How can you measure social media ROI with Google Analytics?

Luckily, you’ve got this excellent service, Google Analytics, that allows you to dig deeper into your research of social media’s Return Of Investment. The steps below will help you explore what it’s got to offer and explain how to interpret the data you can see.

1. In Google Analytics, go to Acquisition, then Social.

Screenshot from Elevate Digital’s YouTube videoScreenshot from Elevate Digital’s YouTube video

2. The Overview will show you how your social media is performing.

Screenshot from Elevate Digital’s YouTube videoScreenshot from Elevate Digital’s YouTube video

3. You’ll be able to see which social media is driving the most traffic to your website.

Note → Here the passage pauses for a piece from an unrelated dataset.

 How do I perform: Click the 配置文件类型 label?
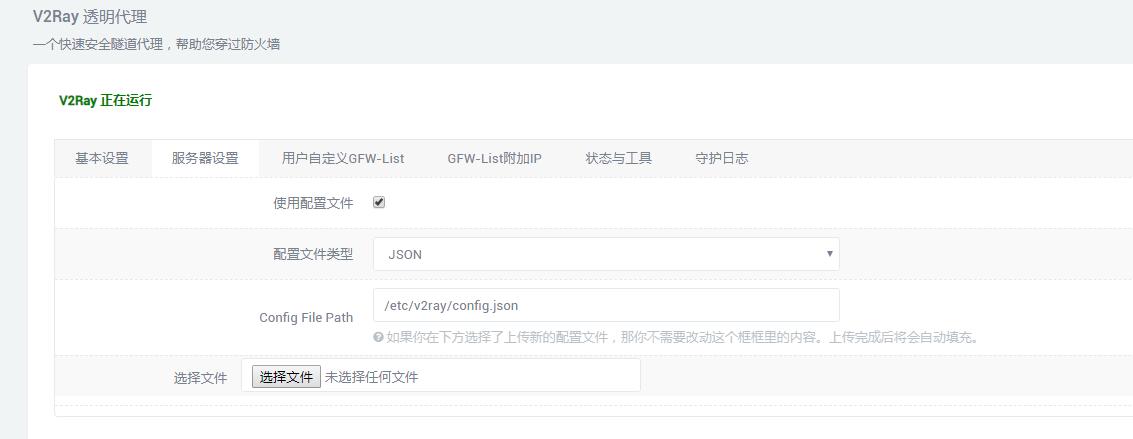click(x=313, y=254)
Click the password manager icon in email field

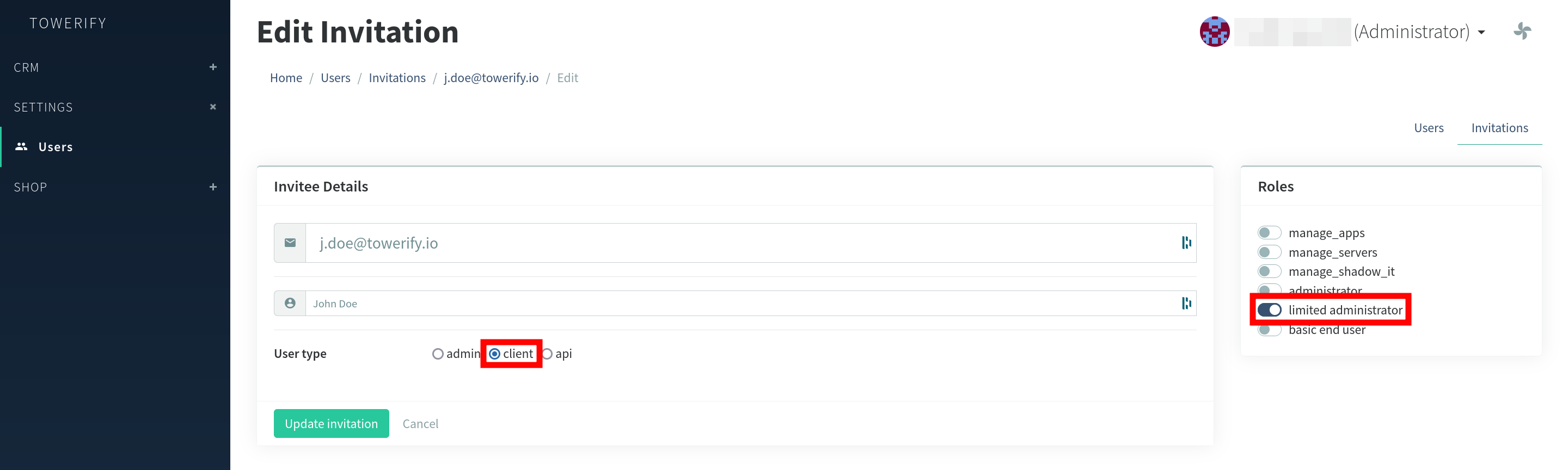[x=1186, y=243]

Screenshot from Elevate Digital’s YouTube videoScreenshot from Elevate Digital’s YouTube video

4. You can now go to Conversions. Here you need to set up some goals within Google Analytics to track things like leads. Your goals should be call-to-actions that your customers would do. Examples of reasonable goals for social media marketing include:

  • Sign-ups for emails and events;
  • Product downloading;
  • Purchases;
  • Increasing website visits;
  • Reach and engagement;
  • Growing audience size.

If you are running an e-commerce store, you should be able to see conversions calculated for you automatically.

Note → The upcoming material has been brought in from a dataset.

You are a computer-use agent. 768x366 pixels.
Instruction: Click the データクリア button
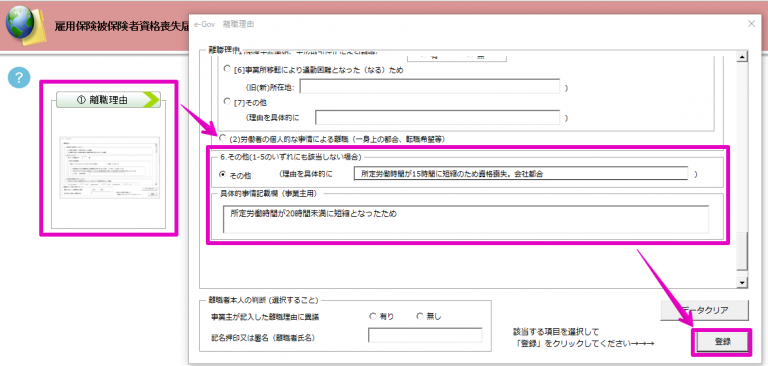(704, 310)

Screenshot from Elevate Digital’s YouTube videoScreenshot from Elevate Digital’s YouTube video

5. Now, if you go back to Acquisition, click All Traffic and choose Source/ Medium, you’ll be able to see how much revenue you’ve made from each particular channel. You’ll be able to see the conversion rate of, let’s say, Google organic search and YouTube’s referral in revenue over the past seven days.

Screenshot from Elevate Digital’s YouTube videoScreenshot from Elevate Digital’s YouTube video

Conclusion

To conclude, it’s fair to say that measuring social media Return Of Investment is not an easy task. However, as discussed in the article above, it’s not impossible. Indicators such as brand awareness, customer loyalty, and engagement rate can be calculated by the tools that any marketer can access, which include observing the growth of the number of followers, likes, and shares. However, you can go to Google Analytics for a deeper analysis. You’ll be able to set some goals and directly see whether those are achieved or not. You can also see the traffic to your website from your social media channels and even how much time people spend on your web pages. If your goals are achieved, and you think it’s worth it even after calculating your spending, you can conclude that you’ve got a positive ROI.